──────── Supplied data
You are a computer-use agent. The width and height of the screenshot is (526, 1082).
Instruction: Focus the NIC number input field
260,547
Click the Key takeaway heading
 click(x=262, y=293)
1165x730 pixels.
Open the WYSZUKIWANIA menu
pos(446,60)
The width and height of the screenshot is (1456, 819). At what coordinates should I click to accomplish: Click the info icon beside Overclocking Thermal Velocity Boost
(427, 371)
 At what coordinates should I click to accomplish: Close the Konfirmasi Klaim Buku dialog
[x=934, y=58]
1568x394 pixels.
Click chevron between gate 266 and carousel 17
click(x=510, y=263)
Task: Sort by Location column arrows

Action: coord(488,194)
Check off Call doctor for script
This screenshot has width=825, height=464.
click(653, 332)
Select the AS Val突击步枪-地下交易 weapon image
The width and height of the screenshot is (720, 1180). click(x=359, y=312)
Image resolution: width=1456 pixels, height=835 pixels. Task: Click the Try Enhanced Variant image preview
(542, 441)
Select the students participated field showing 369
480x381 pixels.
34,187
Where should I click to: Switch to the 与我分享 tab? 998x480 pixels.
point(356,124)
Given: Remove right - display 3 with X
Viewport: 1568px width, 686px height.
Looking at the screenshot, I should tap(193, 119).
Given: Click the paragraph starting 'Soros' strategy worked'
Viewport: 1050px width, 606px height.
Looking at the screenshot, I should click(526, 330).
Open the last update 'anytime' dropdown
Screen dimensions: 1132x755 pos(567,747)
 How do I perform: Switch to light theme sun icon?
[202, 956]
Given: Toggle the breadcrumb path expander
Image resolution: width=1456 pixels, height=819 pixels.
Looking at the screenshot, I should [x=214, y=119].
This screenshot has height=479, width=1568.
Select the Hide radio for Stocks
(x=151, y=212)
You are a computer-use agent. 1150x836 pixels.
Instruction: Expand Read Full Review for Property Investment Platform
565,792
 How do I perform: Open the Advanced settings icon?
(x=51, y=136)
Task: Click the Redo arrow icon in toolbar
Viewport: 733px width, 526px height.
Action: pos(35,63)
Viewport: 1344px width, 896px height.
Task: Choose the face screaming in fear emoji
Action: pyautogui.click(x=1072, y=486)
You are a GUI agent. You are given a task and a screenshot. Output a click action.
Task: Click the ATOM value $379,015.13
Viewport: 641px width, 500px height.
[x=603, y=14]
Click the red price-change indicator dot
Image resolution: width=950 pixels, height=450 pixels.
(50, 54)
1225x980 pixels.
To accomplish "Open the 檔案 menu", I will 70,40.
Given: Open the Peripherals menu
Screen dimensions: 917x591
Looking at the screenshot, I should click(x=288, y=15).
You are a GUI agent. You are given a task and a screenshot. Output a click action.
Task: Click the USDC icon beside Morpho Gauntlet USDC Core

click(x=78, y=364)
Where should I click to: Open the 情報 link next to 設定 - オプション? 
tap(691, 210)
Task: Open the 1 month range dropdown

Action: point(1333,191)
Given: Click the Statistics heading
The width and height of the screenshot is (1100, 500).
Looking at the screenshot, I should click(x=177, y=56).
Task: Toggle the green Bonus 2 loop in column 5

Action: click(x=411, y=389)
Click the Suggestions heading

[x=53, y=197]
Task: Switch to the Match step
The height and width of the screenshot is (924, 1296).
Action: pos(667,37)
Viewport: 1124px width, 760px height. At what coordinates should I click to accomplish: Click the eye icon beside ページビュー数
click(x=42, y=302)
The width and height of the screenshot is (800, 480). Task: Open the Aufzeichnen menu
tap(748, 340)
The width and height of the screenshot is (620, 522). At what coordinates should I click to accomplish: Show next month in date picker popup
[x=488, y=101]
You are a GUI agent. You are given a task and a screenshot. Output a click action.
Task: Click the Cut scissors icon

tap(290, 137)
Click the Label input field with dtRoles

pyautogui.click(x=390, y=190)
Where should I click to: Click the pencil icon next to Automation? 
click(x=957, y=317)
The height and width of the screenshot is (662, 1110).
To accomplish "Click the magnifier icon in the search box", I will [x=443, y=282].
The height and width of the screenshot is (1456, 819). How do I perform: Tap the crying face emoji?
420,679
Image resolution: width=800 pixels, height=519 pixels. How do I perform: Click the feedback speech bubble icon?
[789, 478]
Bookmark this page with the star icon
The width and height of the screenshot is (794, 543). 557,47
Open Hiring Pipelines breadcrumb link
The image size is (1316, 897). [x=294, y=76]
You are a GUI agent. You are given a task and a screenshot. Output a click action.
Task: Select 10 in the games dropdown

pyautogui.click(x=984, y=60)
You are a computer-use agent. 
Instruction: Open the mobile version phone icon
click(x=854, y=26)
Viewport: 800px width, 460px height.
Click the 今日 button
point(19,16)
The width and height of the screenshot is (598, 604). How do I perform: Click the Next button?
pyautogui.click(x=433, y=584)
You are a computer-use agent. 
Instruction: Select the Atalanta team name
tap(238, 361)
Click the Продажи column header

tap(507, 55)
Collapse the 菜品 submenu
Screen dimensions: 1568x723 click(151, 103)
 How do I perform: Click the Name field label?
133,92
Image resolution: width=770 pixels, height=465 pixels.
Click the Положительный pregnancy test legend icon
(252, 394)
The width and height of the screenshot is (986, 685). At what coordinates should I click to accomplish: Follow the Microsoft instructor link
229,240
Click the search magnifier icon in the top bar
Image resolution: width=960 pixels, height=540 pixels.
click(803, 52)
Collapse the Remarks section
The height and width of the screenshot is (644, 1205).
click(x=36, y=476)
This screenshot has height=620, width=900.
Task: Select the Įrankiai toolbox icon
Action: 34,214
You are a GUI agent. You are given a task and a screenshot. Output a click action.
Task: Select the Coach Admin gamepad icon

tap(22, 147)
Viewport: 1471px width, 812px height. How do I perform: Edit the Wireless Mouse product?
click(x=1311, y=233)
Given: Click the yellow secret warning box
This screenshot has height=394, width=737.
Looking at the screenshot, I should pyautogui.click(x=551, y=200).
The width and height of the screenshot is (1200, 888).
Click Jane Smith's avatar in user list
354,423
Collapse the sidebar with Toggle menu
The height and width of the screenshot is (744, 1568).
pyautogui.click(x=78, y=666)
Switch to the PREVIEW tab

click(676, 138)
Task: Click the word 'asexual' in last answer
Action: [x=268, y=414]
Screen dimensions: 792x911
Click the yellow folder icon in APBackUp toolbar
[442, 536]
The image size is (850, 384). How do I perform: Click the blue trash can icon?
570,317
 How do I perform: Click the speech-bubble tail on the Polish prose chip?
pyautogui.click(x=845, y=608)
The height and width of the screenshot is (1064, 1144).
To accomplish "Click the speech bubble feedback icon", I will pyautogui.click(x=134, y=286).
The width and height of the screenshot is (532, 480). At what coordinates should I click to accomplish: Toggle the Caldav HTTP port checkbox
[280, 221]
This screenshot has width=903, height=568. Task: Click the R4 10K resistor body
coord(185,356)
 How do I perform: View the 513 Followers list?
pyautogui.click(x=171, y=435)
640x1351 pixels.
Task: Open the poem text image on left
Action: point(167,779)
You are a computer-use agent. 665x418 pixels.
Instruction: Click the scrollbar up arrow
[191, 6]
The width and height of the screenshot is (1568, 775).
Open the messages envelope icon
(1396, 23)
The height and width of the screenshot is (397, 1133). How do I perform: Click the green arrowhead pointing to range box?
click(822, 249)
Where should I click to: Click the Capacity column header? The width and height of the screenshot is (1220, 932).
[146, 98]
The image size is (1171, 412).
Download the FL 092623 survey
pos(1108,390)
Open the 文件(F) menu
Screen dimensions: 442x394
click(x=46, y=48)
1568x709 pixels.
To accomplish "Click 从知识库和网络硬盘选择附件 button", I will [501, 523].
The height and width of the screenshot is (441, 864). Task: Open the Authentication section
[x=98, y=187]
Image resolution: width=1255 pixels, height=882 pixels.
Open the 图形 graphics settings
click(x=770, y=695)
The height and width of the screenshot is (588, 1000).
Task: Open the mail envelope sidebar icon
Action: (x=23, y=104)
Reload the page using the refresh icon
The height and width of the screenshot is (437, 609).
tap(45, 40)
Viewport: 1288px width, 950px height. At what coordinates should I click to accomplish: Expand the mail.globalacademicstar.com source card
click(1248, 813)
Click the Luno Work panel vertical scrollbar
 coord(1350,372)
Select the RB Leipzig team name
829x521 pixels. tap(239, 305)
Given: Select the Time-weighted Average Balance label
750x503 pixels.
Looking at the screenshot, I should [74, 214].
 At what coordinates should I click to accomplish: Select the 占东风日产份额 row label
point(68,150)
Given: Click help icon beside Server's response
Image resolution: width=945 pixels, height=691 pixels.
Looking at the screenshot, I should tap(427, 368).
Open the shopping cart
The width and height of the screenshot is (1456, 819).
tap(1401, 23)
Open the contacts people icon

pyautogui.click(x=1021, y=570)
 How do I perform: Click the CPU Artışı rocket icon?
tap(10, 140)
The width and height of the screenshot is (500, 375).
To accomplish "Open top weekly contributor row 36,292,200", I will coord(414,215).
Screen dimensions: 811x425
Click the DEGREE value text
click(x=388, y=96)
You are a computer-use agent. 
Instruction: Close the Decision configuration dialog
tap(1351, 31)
────────────────
» Your instructions
Reproduce the data word for word, from the line containing "Select the RB Leipzig team name" through the end of the data, including both of those lines.

» Problem solution
Select the RB Leipzig team name
829x521 pixels. tap(239, 305)
Given: Select the Time-weighted Average Balance label
750x503 pixels.
Looking at the screenshot, I should [74, 214].
 At what coordinates should I click to accomplish: Select the 占东风日产份额 row label
point(68,150)
Given: Click help icon beside Server's response
Image resolution: width=945 pixels, height=691 pixels.
Looking at the screenshot, I should tap(427, 368).
Open the shopping cart
The width and height of the screenshot is (1456, 819).
tap(1401, 23)
Open the contacts people icon

pyautogui.click(x=1021, y=570)
 How do I perform: Click the CPU Artışı rocket icon?
tap(10, 140)
The width and height of the screenshot is (500, 375).
To accomplish "Open top weekly contributor row 36,292,200", I will coord(414,215).
Screen dimensions: 811x425
Click the DEGREE value text
click(x=388, y=96)
You are a computer-use agent. 
Instruction: Close the Decision configuration dialog
tap(1351, 31)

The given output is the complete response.